## REQUIRED TASK
Copy out the records word for word, starting with the line that contains "Where should I click to: Select" and ending with the line that contains "will tap(185, 83).", both included.

## PROVIDED ENTRIES

>> Begin

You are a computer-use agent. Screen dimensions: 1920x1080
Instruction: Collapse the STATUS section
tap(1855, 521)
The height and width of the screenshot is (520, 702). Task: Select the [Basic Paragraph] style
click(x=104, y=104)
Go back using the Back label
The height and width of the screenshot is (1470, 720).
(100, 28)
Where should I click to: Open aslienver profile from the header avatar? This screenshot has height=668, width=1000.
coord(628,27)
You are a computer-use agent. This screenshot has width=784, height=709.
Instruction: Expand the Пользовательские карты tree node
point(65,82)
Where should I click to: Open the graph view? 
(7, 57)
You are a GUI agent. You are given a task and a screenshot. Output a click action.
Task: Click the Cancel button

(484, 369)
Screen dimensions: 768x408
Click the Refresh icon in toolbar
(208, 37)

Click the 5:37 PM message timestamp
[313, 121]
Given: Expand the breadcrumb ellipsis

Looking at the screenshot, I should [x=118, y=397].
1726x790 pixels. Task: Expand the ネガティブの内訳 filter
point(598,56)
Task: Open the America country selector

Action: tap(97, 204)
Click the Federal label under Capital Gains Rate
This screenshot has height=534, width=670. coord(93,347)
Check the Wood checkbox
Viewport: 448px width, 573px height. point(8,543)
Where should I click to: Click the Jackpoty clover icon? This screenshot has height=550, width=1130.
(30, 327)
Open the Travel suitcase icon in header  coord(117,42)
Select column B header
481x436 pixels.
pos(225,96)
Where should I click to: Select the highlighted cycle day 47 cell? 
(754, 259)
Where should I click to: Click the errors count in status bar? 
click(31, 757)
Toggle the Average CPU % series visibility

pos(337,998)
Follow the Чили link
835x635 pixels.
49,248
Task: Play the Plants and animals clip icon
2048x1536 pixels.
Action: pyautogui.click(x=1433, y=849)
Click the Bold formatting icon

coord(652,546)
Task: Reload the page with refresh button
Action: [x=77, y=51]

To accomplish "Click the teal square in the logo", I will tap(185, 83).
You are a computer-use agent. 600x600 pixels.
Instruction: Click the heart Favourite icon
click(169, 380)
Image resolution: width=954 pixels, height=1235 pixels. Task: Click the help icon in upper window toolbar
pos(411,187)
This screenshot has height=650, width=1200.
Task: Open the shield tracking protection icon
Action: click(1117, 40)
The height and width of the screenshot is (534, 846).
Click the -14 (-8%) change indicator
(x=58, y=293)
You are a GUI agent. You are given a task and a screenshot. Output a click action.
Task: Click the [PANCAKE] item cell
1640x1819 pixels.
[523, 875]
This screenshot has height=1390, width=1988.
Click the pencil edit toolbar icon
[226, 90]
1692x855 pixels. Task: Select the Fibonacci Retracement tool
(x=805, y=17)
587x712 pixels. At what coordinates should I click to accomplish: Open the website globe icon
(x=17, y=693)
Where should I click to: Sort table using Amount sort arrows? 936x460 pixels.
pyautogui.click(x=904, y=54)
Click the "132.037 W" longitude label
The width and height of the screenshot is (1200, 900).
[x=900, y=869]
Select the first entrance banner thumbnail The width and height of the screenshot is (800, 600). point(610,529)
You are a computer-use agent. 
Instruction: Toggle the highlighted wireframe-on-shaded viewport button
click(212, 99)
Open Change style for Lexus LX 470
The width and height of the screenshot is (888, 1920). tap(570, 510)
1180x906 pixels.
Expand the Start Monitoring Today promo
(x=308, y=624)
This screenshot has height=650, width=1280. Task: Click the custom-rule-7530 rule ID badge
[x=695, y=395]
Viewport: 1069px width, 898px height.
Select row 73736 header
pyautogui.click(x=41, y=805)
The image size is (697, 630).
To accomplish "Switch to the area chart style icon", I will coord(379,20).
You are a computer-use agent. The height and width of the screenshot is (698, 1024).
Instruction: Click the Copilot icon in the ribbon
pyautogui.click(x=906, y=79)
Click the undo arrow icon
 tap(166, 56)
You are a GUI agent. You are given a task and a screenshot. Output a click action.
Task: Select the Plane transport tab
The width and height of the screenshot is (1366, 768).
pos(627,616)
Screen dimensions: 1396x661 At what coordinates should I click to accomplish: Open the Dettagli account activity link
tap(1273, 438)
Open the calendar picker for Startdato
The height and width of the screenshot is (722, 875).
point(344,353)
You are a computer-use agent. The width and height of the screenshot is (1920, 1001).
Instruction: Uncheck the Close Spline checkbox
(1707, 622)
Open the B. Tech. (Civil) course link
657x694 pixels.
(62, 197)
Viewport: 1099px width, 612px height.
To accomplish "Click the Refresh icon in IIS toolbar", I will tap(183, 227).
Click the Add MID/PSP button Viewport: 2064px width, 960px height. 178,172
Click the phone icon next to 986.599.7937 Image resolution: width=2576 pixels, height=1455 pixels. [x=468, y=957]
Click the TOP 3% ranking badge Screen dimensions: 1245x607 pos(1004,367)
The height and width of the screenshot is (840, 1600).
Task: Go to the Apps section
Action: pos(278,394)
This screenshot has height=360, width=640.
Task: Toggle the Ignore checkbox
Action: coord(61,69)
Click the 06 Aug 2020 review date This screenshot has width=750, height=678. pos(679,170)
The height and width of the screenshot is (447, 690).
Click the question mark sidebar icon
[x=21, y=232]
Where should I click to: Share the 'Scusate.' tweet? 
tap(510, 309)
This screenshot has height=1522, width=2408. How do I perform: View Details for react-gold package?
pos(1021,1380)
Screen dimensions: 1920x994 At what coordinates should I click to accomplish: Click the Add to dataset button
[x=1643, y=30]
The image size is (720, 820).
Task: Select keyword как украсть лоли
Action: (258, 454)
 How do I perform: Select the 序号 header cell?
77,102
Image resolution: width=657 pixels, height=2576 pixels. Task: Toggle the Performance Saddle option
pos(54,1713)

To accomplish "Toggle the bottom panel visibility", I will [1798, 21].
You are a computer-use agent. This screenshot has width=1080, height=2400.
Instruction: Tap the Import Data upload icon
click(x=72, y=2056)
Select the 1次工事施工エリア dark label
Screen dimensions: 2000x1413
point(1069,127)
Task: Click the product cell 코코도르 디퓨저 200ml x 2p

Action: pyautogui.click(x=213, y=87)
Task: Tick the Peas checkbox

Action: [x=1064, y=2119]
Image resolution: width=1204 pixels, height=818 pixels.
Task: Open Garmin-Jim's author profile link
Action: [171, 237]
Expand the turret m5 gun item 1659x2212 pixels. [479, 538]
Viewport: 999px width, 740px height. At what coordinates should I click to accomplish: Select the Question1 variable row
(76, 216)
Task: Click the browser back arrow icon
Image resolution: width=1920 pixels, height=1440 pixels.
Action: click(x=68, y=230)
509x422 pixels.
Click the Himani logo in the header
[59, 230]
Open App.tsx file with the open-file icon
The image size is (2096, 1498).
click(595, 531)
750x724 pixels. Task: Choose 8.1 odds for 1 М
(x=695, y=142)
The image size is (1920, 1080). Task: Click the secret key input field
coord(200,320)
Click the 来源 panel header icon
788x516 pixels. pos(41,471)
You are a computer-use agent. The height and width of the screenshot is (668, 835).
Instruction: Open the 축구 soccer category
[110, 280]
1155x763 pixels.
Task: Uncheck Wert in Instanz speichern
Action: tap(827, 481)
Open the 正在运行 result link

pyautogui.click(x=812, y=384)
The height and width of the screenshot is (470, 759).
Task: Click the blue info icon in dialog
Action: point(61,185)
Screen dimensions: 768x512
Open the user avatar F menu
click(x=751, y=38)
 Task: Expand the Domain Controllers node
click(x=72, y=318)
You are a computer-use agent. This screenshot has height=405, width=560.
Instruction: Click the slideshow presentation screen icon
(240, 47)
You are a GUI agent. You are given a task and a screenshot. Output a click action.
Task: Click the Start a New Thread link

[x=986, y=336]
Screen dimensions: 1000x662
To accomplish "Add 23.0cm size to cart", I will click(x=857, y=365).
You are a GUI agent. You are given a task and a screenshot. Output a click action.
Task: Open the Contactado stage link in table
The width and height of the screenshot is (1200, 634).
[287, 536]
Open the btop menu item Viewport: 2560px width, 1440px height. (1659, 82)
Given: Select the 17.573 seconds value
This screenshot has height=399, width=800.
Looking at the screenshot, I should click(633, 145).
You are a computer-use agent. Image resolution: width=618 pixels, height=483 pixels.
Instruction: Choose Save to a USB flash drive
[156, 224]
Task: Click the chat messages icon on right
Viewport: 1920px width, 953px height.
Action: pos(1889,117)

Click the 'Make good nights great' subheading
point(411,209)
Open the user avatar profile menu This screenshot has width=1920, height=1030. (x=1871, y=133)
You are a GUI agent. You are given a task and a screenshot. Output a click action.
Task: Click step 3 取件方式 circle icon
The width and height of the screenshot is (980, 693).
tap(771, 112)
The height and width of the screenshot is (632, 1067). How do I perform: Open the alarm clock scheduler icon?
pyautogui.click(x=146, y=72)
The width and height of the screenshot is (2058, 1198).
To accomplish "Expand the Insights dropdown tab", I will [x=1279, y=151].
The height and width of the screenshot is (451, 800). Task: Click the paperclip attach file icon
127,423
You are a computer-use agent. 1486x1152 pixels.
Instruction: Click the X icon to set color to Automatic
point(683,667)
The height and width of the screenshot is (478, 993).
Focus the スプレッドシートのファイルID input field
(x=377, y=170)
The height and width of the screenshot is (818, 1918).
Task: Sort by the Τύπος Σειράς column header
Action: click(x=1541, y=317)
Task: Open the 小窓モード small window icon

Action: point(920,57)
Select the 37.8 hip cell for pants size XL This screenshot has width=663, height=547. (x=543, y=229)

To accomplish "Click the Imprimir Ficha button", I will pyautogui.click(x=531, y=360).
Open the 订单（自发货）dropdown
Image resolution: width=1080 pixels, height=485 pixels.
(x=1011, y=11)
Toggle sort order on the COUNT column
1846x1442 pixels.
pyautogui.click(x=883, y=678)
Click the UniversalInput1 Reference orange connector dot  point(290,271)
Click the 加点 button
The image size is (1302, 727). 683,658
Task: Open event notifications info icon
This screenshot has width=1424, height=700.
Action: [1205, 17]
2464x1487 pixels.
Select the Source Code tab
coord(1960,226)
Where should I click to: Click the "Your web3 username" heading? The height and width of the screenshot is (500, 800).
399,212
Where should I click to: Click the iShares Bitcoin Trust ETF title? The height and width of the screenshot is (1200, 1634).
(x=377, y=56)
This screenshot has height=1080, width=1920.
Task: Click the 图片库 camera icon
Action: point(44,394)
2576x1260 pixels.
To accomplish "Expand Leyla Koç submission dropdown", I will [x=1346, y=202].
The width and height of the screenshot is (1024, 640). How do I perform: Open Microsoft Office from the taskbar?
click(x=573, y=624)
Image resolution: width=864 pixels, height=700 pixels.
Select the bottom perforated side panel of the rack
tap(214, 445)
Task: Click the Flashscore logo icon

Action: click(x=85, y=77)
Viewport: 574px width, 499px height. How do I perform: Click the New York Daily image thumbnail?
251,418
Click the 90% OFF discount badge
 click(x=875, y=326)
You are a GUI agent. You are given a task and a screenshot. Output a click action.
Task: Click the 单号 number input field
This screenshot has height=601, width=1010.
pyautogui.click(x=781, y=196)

>> End

## WRITTEN REPLY
Where should I click to: Select the highlighted cycle day 47 cell? 
(754, 259)
Where should I click to: Click the errors count in status bar? 
click(31, 757)
Toggle the Average CPU % series visibility

pos(337,998)
Follow the Чили link
835x635 pixels.
49,248
Task: Play the Plants and animals clip icon
2048x1536 pixels.
Action: pyautogui.click(x=1433, y=849)
Click the Bold formatting icon

coord(652,546)
Task: Reload the page with refresh button
Action: [x=77, y=51]

To accomplish "Click the teal square in the logo", I will tap(185, 83).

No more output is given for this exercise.